Bloomberg News: Wall Street Warns of Mounting Recession Risk from Trade War

Article by Will Mathis and Enda Curran in Bloomberg News
Wall Street’s biggest banks lined up to warn investors of growing recession risks from the escalating trade war between the U.S. and China.
A global recession could start within nine months if President Donald Trump imposes 25% tariffs on an additional $300 billion of Chinese exports and Beijing retaliates, according to Morgan Stanley. Separately, JPMorgan Chase & Co. said the probability of a U.S. recession in the second half of this year had risen to 40% from 25% a month ago.
Government bonds yields have tumbled this year as investors moved to price in an economic slowdown and central bank easing -- and a key recession indicator, the gap between three-month and 10-year Treasury rates, is sending the strongest warning sign since 2007. Yet strategists at JPMorgan and Citigroup Inc. see scope for even lower yields.

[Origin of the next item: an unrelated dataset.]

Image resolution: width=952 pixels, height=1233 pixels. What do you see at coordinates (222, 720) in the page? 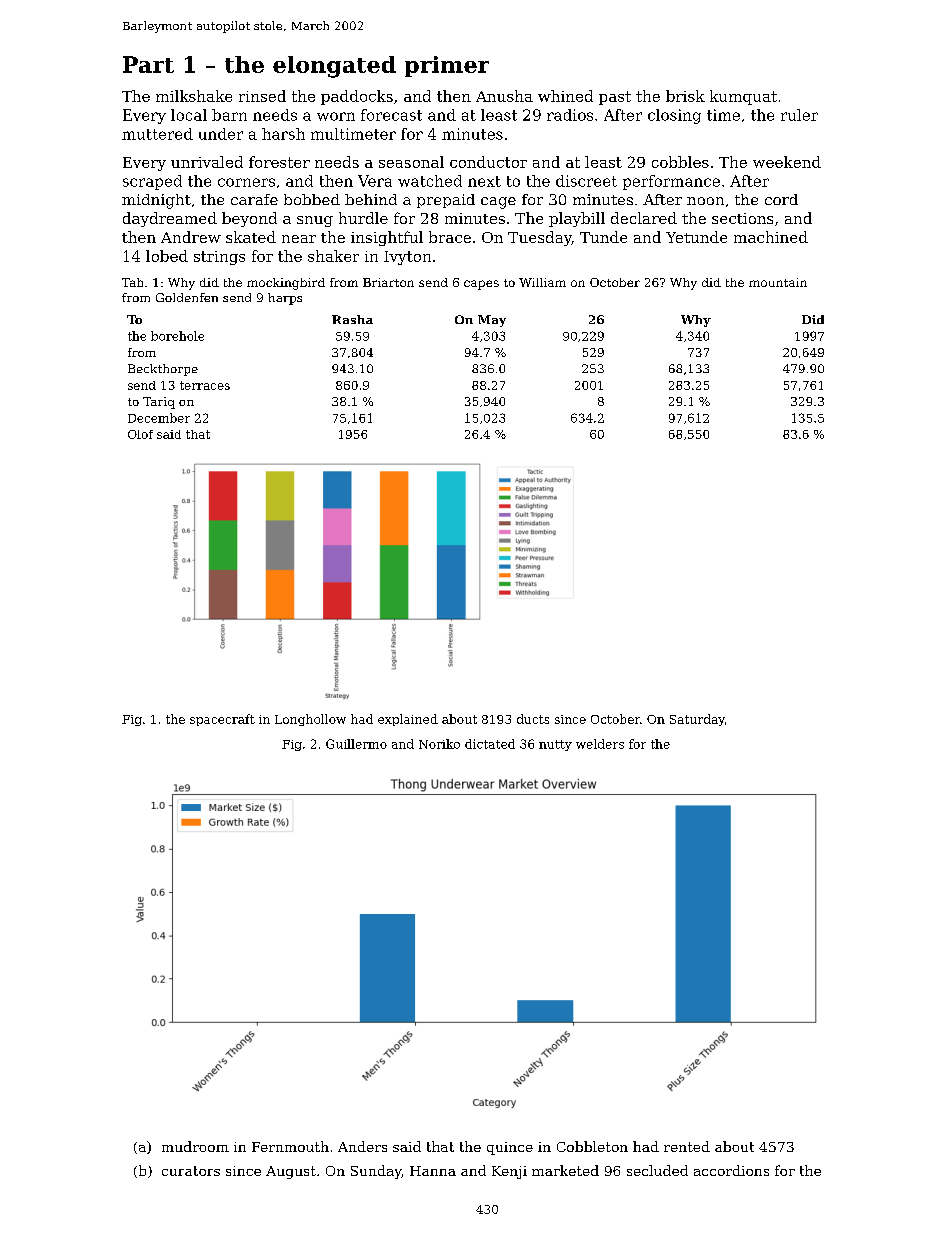
I see `spacecraft` at bounding box center [222, 720].
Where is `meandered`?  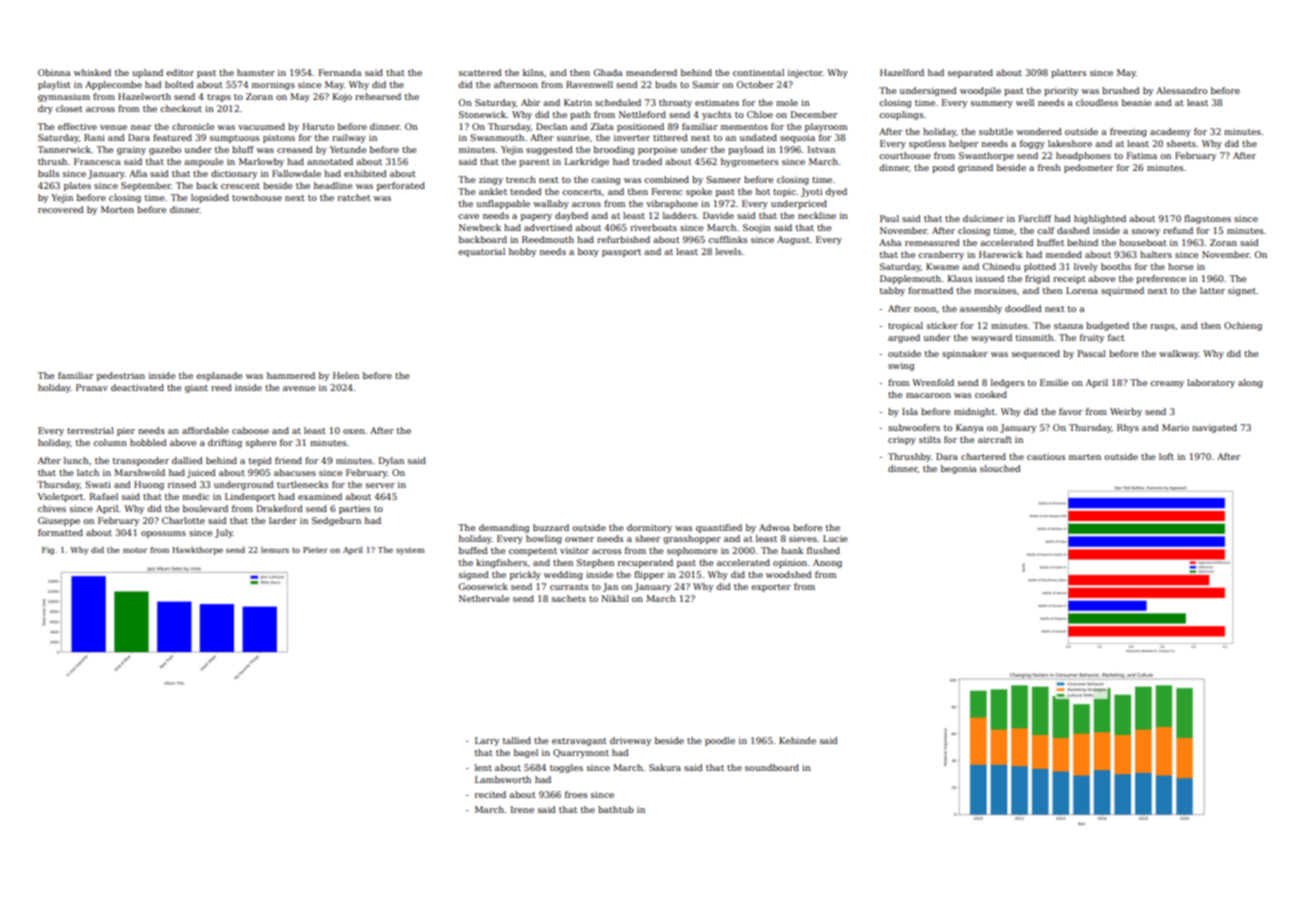 meandered is located at coordinates (651, 72).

Also sounding the alert, economists at Goldman Sachs Group Inc. said they now expect the U.S. to impose 10% tariffs on the remaining $300 billion-worth of imports from China and on all Mexican goods, too. The bank lowered its U.S. second-half growth forecast by about half a percentage point to 2% and said it sees a greater likelihood of interest-rate cuts from the Federal Reserve.